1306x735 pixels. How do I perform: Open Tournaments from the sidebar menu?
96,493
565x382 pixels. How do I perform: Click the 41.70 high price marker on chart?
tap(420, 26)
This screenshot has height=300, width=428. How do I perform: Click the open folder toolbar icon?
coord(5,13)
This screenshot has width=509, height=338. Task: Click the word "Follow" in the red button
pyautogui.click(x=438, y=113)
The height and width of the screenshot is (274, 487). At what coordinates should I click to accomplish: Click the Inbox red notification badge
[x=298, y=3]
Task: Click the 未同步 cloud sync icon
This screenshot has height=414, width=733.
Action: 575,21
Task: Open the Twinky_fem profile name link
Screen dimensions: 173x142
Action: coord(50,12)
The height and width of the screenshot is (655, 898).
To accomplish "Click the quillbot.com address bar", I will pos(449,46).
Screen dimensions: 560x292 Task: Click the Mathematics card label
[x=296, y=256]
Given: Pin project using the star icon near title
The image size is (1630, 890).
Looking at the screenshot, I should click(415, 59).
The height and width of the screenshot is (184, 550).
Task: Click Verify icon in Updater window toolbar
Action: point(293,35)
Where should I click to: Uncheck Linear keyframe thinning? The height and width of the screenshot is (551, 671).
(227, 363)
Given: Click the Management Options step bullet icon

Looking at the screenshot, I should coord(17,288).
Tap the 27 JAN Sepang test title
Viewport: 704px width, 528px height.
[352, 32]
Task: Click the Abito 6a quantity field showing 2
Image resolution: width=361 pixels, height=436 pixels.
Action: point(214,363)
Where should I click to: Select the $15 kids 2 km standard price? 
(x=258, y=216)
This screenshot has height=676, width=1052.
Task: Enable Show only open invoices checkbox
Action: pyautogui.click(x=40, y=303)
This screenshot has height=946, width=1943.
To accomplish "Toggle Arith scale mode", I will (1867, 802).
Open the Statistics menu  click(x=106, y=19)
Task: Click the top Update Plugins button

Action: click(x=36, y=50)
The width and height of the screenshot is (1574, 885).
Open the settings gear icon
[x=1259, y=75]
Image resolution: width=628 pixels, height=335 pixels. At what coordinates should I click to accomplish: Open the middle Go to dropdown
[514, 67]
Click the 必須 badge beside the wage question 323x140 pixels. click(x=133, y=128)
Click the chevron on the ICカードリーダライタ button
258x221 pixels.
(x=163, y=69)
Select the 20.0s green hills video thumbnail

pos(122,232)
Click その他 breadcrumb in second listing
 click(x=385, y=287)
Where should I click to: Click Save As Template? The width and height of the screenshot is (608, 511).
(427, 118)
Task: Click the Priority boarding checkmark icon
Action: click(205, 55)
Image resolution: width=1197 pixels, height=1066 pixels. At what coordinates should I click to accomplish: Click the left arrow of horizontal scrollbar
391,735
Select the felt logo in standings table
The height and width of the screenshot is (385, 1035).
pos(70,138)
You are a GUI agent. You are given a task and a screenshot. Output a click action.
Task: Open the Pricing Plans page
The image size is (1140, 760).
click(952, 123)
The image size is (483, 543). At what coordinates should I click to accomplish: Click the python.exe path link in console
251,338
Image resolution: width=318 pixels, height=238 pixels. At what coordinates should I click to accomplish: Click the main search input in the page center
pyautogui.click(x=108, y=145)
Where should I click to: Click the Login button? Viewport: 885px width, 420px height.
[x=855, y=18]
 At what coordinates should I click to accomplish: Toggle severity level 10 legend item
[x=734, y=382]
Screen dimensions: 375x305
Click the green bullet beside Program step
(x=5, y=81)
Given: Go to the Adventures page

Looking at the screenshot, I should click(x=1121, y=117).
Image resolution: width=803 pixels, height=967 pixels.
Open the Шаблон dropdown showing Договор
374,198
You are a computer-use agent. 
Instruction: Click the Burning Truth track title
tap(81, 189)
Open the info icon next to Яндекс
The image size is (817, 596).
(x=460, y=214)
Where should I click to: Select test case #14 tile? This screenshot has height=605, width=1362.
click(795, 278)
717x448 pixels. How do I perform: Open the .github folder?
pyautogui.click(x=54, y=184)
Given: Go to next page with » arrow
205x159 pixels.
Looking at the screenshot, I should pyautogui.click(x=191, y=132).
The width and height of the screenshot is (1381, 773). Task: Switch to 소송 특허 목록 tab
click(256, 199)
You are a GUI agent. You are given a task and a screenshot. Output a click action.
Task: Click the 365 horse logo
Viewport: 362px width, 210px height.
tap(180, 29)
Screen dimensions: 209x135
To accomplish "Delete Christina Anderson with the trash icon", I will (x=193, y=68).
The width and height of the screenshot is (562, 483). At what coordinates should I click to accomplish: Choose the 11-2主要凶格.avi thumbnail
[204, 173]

» Written exercise: Convert every line of the material above into a Markdown table with the columns "No." and "Line". Number each row, and leave out blank lines.

» Task result:
| No. | Line |
|---|---|
| 1 | 1306x735 pixels. How do I perform: Open Tournaments from the sidebar menu? |
| 2 | 96,493 |
| 3 | 565x382 pixels. How do I perform: Click the 41.70 high price marker on chart? |
| 4 | tap(420, 26) |
| 5 | This screenshot has height=300, width=428. How do I perform: Click the open folder toolbar icon? |
| 6 | coord(5,13) |
| 7 | This screenshot has width=509, height=338. Task: Click the word "Follow" in the red button |
| 8 | pyautogui.click(x=438, y=113) |
| 9 | The height and width of the screenshot is (274, 487). At what coordinates should I click to accomplish: Click the Inbox red notification badge |
| 10 | [x=298, y=3] |
| 11 | Task: Click the 未同步 cloud sync icon |
| 12 | This screenshot has height=414, width=733. |
| 13 | Action: 575,21 |
| 14 | Task: Open the Twinky_fem profile name link |
| 15 | Screen dimensions: 173x142 |
| 16 | Action: coord(50,12) |
| 17 | The height and width of the screenshot is (655, 898). |
| 18 | To accomplish "Click the quillbot.com address bar", I will pos(449,46). |
| 19 | Screen dimensions: 560x292 Task: Click the Mathematics card label |
| 20 | [x=296, y=256] |
| 21 | Given: Pin project using the star icon near title |
| 22 | The image size is (1630, 890). |
| 23 | Looking at the screenshot, I should click(415, 59). |
| 24 | The height and width of the screenshot is (184, 550). |
| 25 | Task: Click Verify icon in Updater window toolbar |
| 26 | Action: point(293,35) |
| 27 | Where should I click to: Uncheck Linear keyframe thinning? The height and width of the screenshot is (551, 671). |
| 28 | (227, 363) |
| 29 | Given: Click the Management Options step bullet icon |
| 30 | Looking at the screenshot, I should coord(17,288). |
| 31 | Tap the 27 JAN Sepang test title |
| 32 | Viewport: 704px width, 528px height. |
| 33 | [352, 32] |
| 34 | Task: Click the Abito 6a quantity field showing 2 |
| 35 | Image resolution: width=361 pixels, height=436 pixels. |
| 36 | Action: point(214,363) |
| 37 | Where should I click to: Select the $15 kids 2 km standard price?  |
| 38 | (x=258, y=216) |
| 39 | This screenshot has height=676, width=1052. |
| 40 | Task: Enable Show only open invoices checkbox |
| 41 | Action: pyautogui.click(x=40, y=303) |
| 42 | This screenshot has height=946, width=1943. |
| 43 | To accomplish "Toggle Arith scale mode", I will (1867, 802). |
| 44 | Open the Statistics menu  click(x=106, y=19) |
| 45 | Task: Click the top Update Plugins button |
| 46 | Action: click(x=36, y=50) |
| 47 | The width and height of the screenshot is (1574, 885). |
| 48 | Open the settings gear icon |
| 49 | [x=1259, y=75] |
| 50 | Image resolution: width=628 pixels, height=335 pixels. At what coordinates should I click to accomplish: Open the middle Go to dropdown |
| 51 | [514, 67] |
| 52 | Click the 必須 badge beside the wage question 323x140 pixels. click(x=133, y=128) |
| 53 | Click the chevron on the ICカードリーダライタ button |
| 54 | 258x221 pixels. |
| 55 | (x=163, y=69) |
| 56 | Select the 20.0s green hills video thumbnail |
| 57 | pos(122,232) |
| 58 | Click その他 breadcrumb in second listing |
| 59 |  click(x=385, y=287) |
| 60 | Where should I click to: Click Save As Template? The width and height of the screenshot is (608, 511). |
| 61 | (427, 118) |
| 62 | Task: Click the Priority boarding checkmark icon |
| 63 | Action: click(205, 55) |
| 64 | Image resolution: width=1197 pixels, height=1066 pixels. At what coordinates should I click to accomplish: Click the left arrow of horizontal scrollbar |
| 65 | 391,735 |
| 66 | Select the felt logo in standings table |
| 67 | The height and width of the screenshot is (385, 1035). |
| 68 | pos(70,138) |
| 69 | You are a GUI agent. You are given a task and a screenshot. Output a click action. |
| 70 | Task: Open the Pricing Plans page |
| 71 | The image size is (1140, 760). |
| 72 | click(952, 123) |
| 73 | The image size is (483, 543). At what coordinates should I click to accomplish: Click the python.exe path link in console |
| 74 | 251,338 |
| 75 | Image resolution: width=318 pixels, height=238 pixels. At what coordinates should I click to accomplish: Click the main search input in the page center |
| 76 | pyautogui.click(x=108, y=145) |
| 77 | Where should I click to: Click the Login button? Viewport: 885px width, 420px height. |
| 78 | [x=855, y=18] |
| 79 |  At what coordinates should I click to accomplish: Toggle severity level 10 legend item |
| 80 | [x=734, y=382] |
| 81 | Screen dimensions: 375x305 |
| 82 | Click the green bullet beside Program step |
| 83 | (x=5, y=81) |
| 84 | Given: Go to the Adventures page |
| 85 | Looking at the screenshot, I should click(x=1121, y=117). |
| 86 | Image resolution: width=803 pixels, height=967 pixels. |
| 87 | Open the Шаблон dropdown showing Договор |
| 88 | 374,198 |
| 89 | You are a computer-use agent.  |
| 90 | Instruction: Click the Burning Truth track title |
| 91 | tap(81, 189) |
| 92 | Open the info icon next to Яндекс |
| 93 | The image size is (817, 596). |
| 94 | (x=460, y=214) |
| 95 | Where should I click to: Select test case #14 tile? This screenshot has height=605, width=1362. |
| 96 | click(795, 278) |
| 97 | 717x448 pixels. How do I perform: Open the .github folder? |
| 98 | pyautogui.click(x=54, y=184) |
| 99 | Given: Go to next page with » arrow |
| 100 | 205x159 pixels. |
| 101 | Looking at the screenshot, I should pyautogui.click(x=191, y=132). |
| 102 | The width and height of the screenshot is (1381, 773). Task: Switch to 소송 특허 목록 tab |
| 103 | click(256, 199) |
| 104 | You are a GUI agent. You are given a task and a screenshot. Output a click action. |
| 105 | Task: Click the 365 horse logo |
| 106 | Viewport: 362px width, 210px height. |
| 107 | tap(180, 29) |
| 108 | Screen dimensions: 209x135 |
| 109 | To accomplish "Delete Christina Anderson with the trash icon", I will (x=193, y=68). |
| 110 | The width and height of the screenshot is (562, 483). At what coordinates should I click to accomplish: Choose the 11-2主要凶格.avi thumbnail |
| 111 | [204, 173] |